MATERIAL PROVIDED:

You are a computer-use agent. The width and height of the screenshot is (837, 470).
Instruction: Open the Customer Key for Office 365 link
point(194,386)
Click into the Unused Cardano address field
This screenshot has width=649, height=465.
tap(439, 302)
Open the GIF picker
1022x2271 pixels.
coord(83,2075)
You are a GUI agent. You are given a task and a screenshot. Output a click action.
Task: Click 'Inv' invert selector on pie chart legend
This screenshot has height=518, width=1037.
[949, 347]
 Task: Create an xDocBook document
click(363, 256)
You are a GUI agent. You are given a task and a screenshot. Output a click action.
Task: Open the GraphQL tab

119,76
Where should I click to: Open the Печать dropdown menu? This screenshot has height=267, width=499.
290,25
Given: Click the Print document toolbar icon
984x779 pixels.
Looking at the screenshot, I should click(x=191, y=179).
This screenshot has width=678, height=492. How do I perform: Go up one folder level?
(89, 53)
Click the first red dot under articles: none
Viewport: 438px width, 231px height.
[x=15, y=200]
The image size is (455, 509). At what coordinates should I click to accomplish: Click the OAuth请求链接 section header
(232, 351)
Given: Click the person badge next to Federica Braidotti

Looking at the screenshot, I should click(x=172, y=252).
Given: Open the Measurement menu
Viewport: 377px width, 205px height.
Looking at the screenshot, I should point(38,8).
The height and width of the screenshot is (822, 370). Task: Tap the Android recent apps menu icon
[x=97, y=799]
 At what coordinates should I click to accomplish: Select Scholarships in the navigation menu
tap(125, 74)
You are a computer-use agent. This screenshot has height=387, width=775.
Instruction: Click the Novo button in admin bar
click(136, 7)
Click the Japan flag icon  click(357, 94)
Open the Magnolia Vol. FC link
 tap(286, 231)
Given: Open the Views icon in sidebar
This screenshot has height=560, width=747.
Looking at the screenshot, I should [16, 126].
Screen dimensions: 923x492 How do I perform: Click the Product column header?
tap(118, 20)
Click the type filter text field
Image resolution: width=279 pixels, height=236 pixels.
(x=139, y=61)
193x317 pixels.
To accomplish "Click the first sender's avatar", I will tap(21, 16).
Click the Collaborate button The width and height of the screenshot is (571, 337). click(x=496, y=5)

EXERCISE DESCRIPTION:
From the first line of the data through the line with "193x317 pixels.", quote each line exactly and add nothing else.

RESULT OF THIS TASK:
You are a computer-use agent. The width and height of the screenshot is (837, 470).
Instruction: Open the Customer Key for Office 365 link
point(194,386)
Click into the Unused Cardano address field
This screenshot has width=649, height=465.
tap(439, 302)
Open the GIF picker
1022x2271 pixels.
coord(83,2075)
You are a GUI agent. You are given a task and a screenshot. Output a click action.
Task: Click 'Inv' invert selector on pie chart legend
This screenshot has height=518, width=1037.
[949, 347]
 Task: Create an xDocBook document
click(363, 256)
You are a GUI agent. You are given a task and a screenshot. Output a click action.
Task: Open the GraphQL tab

119,76
Where should I click to: Open the Печать dropdown menu? This screenshot has height=267, width=499.
290,25
Given: Click the Print document toolbar icon
984x779 pixels.
Looking at the screenshot, I should click(x=191, y=179).
This screenshot has width=678, height=492. How do I perform: Go up one folder level?
(89, 53)
Click the first red dot under articles: none
Viewport: 438px width, 231px height.
[x=15, y=200]
The image size is (455, 509). At what coordinates should I click to accomplish: Click the OAuth请求链接 section header
(232, 351)
Given: Click the person badge next to Federica Braidotti

Looking at the screenshot, I should click(x=172, y=252).
Given: Open the Measurement menu
Viewport: 377px width, 205px height.
Looking at the screenshot, I should point(38,8).
The height and width of the screenshot is (822, 370). Task: Tap the Android recent apps menu icon
[x=97, y=799]
 At what coordinates should I click to accomplish: Select Scholarships in the navigation menu
tap(125, 74)
You are a computer-use agent. This screenshot has height=387, width=775.
Instruction: Click the Novo button in admin bar
click(136, 7)
Click the Japan flag icon  click(357, 94)
Open the Magnolia Vol. FC link
 tap(286, 231)
Given: Open the Views icon in sidebar
This screenshot has height=560, width=747.
Looking at the screenshot, I should [16, 126].
Screen dimensions: 923x492 How do I perform: Click the Product column header?
tap(118, 20)
Click the type filter text field
Image resolution: width=279 pixels, height=236 pixels.
(x=139, y=61)
193x317 pixels.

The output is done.